A system of equations is a collection of two or more equations with a set of unknowns, which we aim to solve simultaneously. In our example, we have a single equation, but it models a straightforward system scenario involving two types of production: chairs and desks. When dealing with systems in linear equations, the goal is to find values for the unknowns that satisfy all the given equations. This can be visualized as finding a point where two lines intersect, but more terms might solve multiple equations. Understanding systems of equations is crucial because they allow us to model real-world problems where multiple conditions must be met at once. By using these systems, we can explore relationships between different variables, such as time, resources, and products.

Solving equations involves finding the value of the variable that makes the equation true. For linear equations like the one in our exercise, the process includes substituting, simplifying, and isolating variables.

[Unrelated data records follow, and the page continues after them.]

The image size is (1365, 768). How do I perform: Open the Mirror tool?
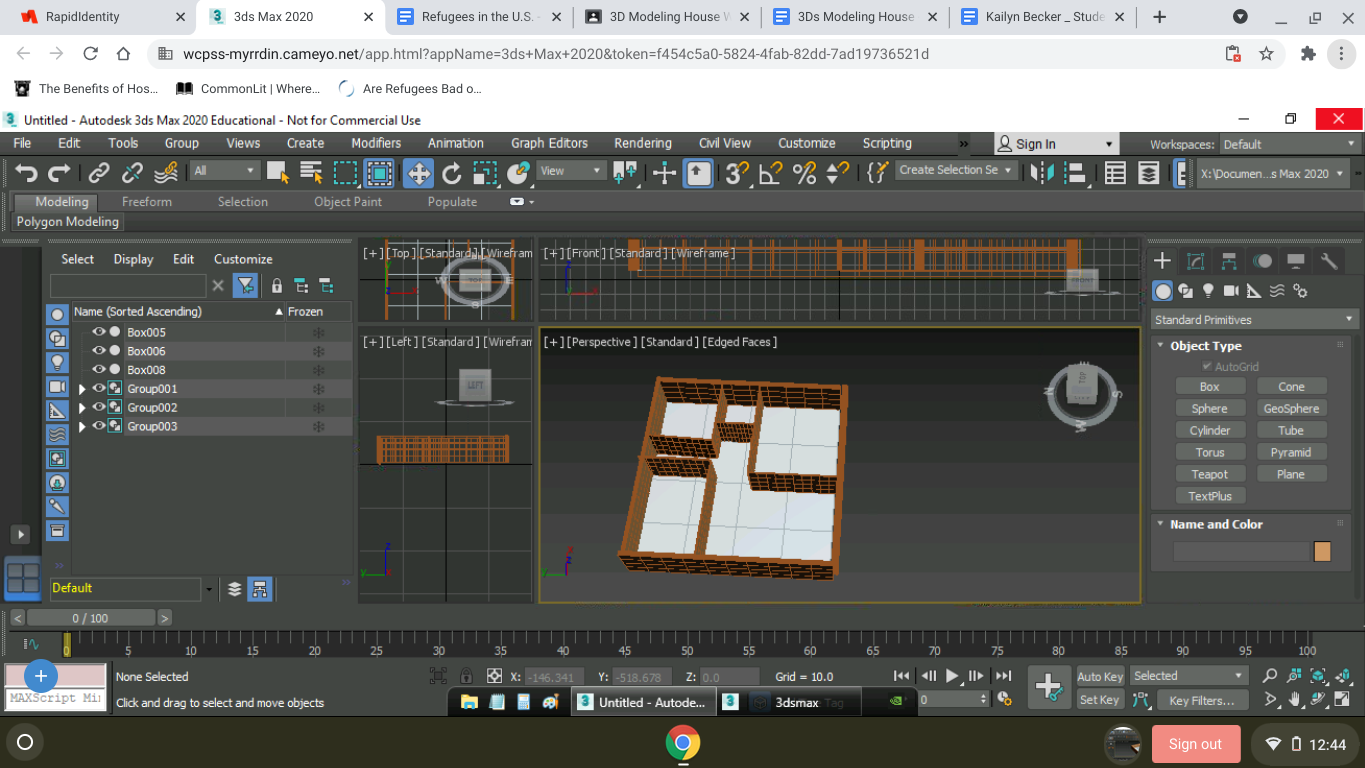pos(1040,170)
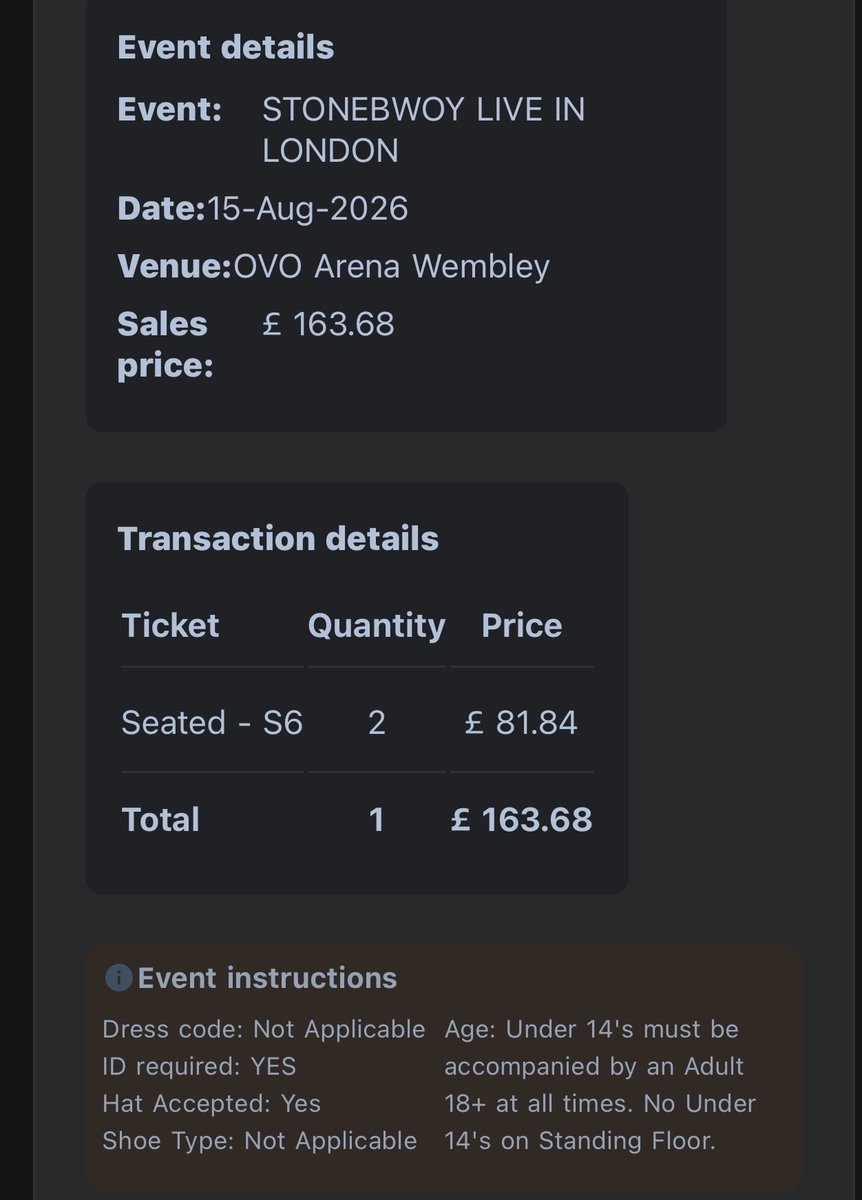Screen dimensions: 862x1200
Task: Click the bold £ 163.68 total amount
Action: click(521, 819)
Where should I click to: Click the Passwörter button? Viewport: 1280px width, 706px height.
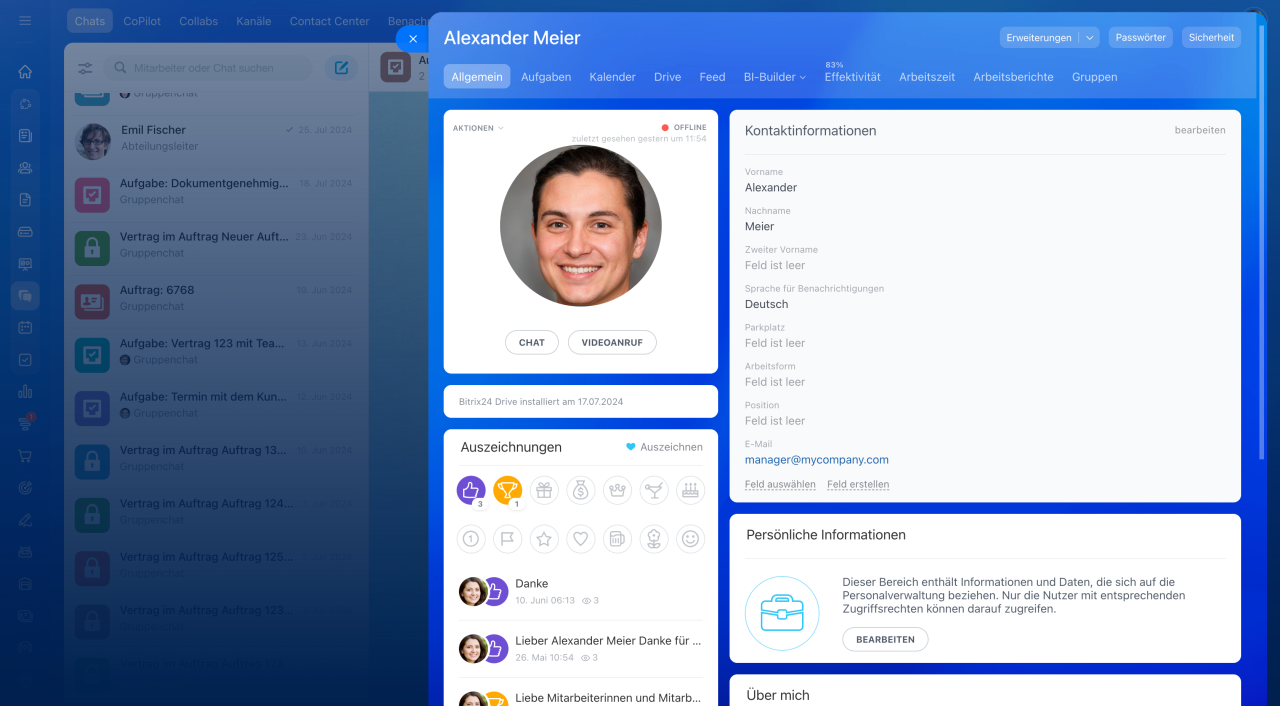click(x=1140, y=37)
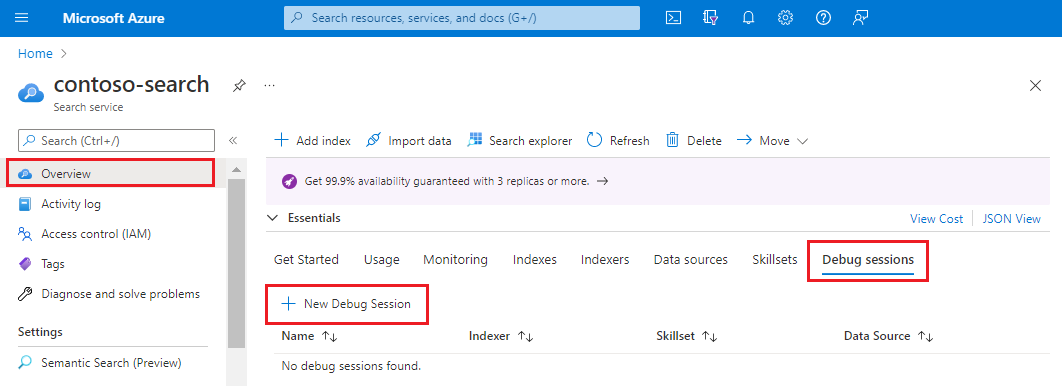This screenshot has width=1062, height=386.
Task: Open the notifications bell
Action: point(748,18)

• **Substitution**: We insert known values into the equation to simplify it. In our case, we substituted the number of chairs produced (50) into the equation.
• **Simplification**: We break complex equations into simpler forms. Here, multiplying and subtracting allowed us to isolate the desk variable.
• **Isolation and Solution**: By isolating the variable we are interested in, we find its value. Dividing the equation at this step helps us reach the final answer for the number of desks produced: 175.

Each of these steps is important because they help manage complex scenarios involving multiple variables, simplifying them into more understandable parts.

Linear equations are not just theoretical; they have numerous practical applications in the real world, including business, economics, engineering, and more. Our problem is a clear example of production planning in a manufacturing context where resources are finite. In the example, linear equations help allocate production resources optimally, ensuring time is maximized without overextending limits. This type of problem is common where manufacturing timelines must align with operational capacity. Using linear equations in such contexts helps make predictions, optimize operations, and even forecast financial outcomes. This is instrumental in decision-making processes where constraints and objectives must be balanced effectively.